「内村鑑三と上州人」
上毛かるたに「心の灯台」と読まれている内村鑑三。彼は高崎藩士の子として江戸藩邸で生まれ、5歳から8歳、10歳から12歳にかけての幼少期を高崎で過ごしました。彼は群馬(上州)や群馬県人(上州人)についてどう思っていたのでしょうか? 今回はそのことを中心に思い巡らしたいと思います。
先日、高崎市役所地下の駐車場に車を止めて、高崎公園わきの頼政神社に行きました。その境内には内村鑑三記念碑があります。神社の中にキリスト者の碑があるのは珍しいと思います。頼政神社は高崎藩主であった大河内氏の遠祖・源頼政を祀ったものであり、ここは内村が幼い頃に魚を捕り札幌農学校での水産学専攻につながった地であることから、1961(昭和36)年の生誕百年に内村を敬慕する人々がこの神社の境内に記念碑建立を望んだとのことです。

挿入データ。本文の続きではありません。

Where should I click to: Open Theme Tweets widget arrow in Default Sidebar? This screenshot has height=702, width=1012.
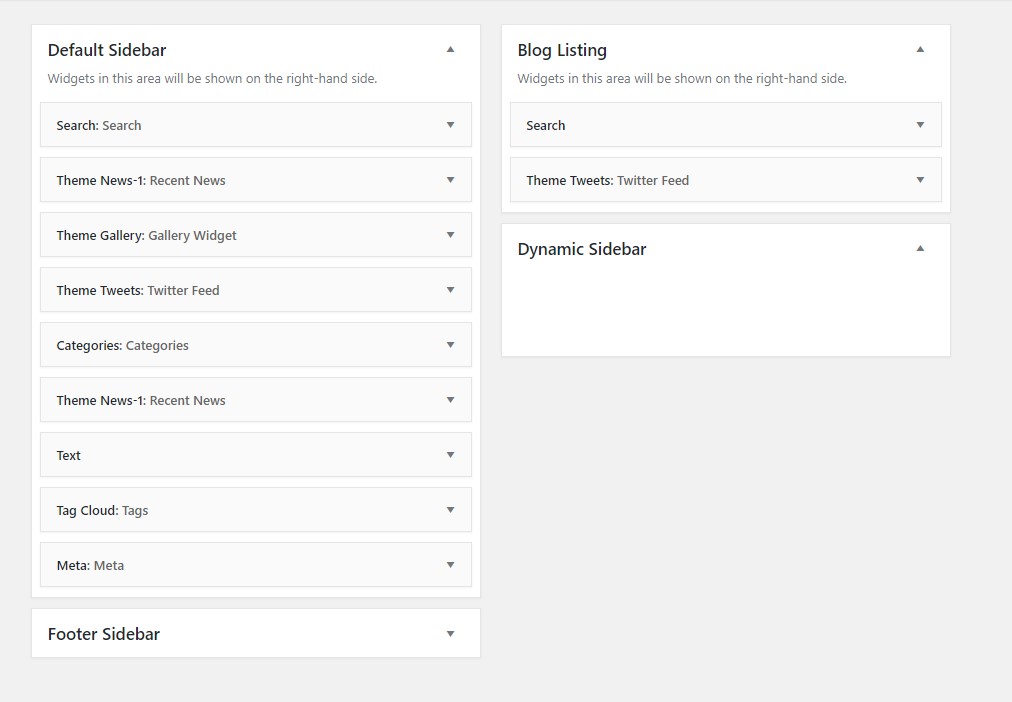click(x=450, y=290)
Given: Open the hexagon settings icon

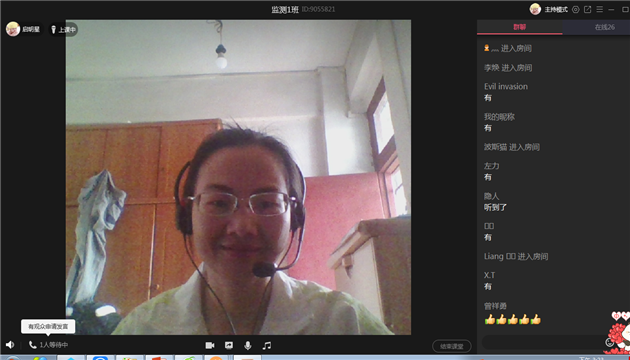Looking at the screenshot, I should pos(576,9).
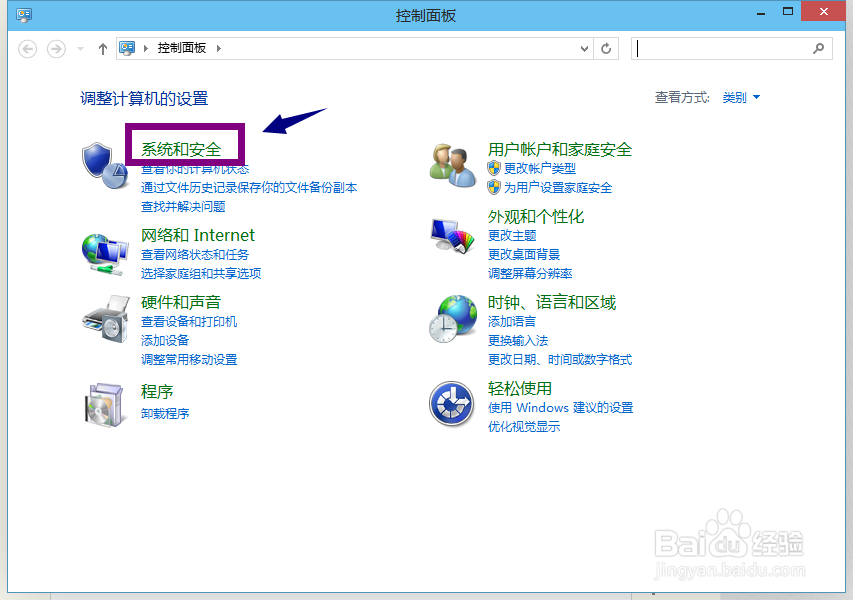Select the User Accounts and Family Safety icon
Viewport: 853px width, 600px height.
coord(452,165)
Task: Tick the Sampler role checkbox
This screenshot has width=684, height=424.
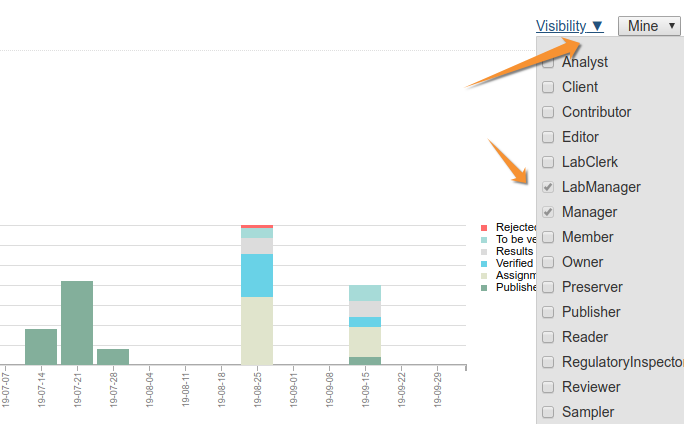Action: (x=548, y=412)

記念碑は十字架の形になっていて、中央の黒御影石に死の一カ月前に病床を見舞った親友の住谷天来牧師に贈った「上州人」の漢詩が、その上の白御影石には彼の墓碑銘にある英文の「2つのJ」が刻まれています。
「上州人」の漢詩はこうです。
上州無智亦無才
剛毅木訥易被欺
唯以正直接萬人
至誠依神期勝利
現代文にしてみます。
上州人は無智にして無才であり
意志が強く純朴で飾りけがなくだまされやすい
ただひたすら正直にすべての人に接し
まごころを尽くして神による勝利(恩恵)を待っている
晩年の1928(昭和3)年10月、若松町の光明寺に先祖の墓参りをした内村は、日記に「噫我も亦上州人である」と記していますが、この詩の上州人は彼自身でもあったのです。
また、内村は8歳で明治維新を迎え、青年時代にはまだ日本という国家の形が定まっておらず、この時代の多くの青年と同様に、国家の在り方を考えることと自分の在り方を考えることは同義と言えました。
札幌農学校卒業の若き日、新渡戸稲造らと生涯を二つのJ(Japan日本、 Jesusイエス)に捧げることを誓い合い、米国アーモスト大学留学中に聖書の見開きに記した自身の墓碑銘「2つのJ」が黒御影石の漢詩「上州人」の上にこう刻まれています。
I for Japan;
Japan for the World;
The World for Christ;
And All for God.
訳します。
「私は日本のため、
日本は世界のため、
世界はキリストのため、
すべては神のため」
「2つのJ」は孫文の「2つのC(China中国、Christキリスト)」に倣ったものかもしれません。ちなみに、中国の辛亥革命を指導した孫文、その後を継いだ蒋介石、共にキリスト者でした。
私は漢詩「上州人」の上に「2つのJ」の墓碑銘があることに意味があるように思います。つまり「上州人」の基礎の上に「2つのJ」があるということです。
そのことでは、1925(大正14)年10月10日発行の「聖書之研究」303号の「私は上州人である」の文における下記の部分から示唆を得ました。
『私は上州人である。故に腹の中にあることを隠すことが出来ない。上州人に秘密はない。秘密は有り得ない。その点において上州人は他の日本人、殊に中国人などとは全く違う。しかし私の場合において、私は上州人である上にキリスト信者である。ゆえにキリスト信者としての深い信仰上の経験を有する。(中略)上州人は日本人の中で最も劣等な者である。ところが神の恩恵によって、私は少し、神の深い事を知ることが出来て、感謝である。』
内村は上州人であり、隠し事が出来ません。しかし、その上にキリスト信者であり、信仰上の経験を有するのです。言葉を換えれば、私(上州人)は最も劣等な者であるが、神の恩恵により神の御心を知ることが出来、感謝するというのです。
私も上州人であり、無智であり隠し事が出来ません。しかしその上にキリスト者です。それゆえ神の御心により神の恩恵を知ることが出来るのであります。
私も「上州人」の漢詩にあるように、「ただひたすら正直にすべての人に接し まごころを尽くして神による恩恵を待っている」と言えます。
これらのことを総合して考えますと、内村鑑三は「2つのJ」だけでなく、もう一つのJ(Joshu上州)への思いがあり、「3つのJ(Japan日本、 Jesusイエス、Joshu上州)」を自身のアイデンティティとしたのではないかと思いました。そしてそれは私自身のアイデンティティでもあり、多くの群馬県のキリスト者共通の思いと言えるかもしれないと思いました。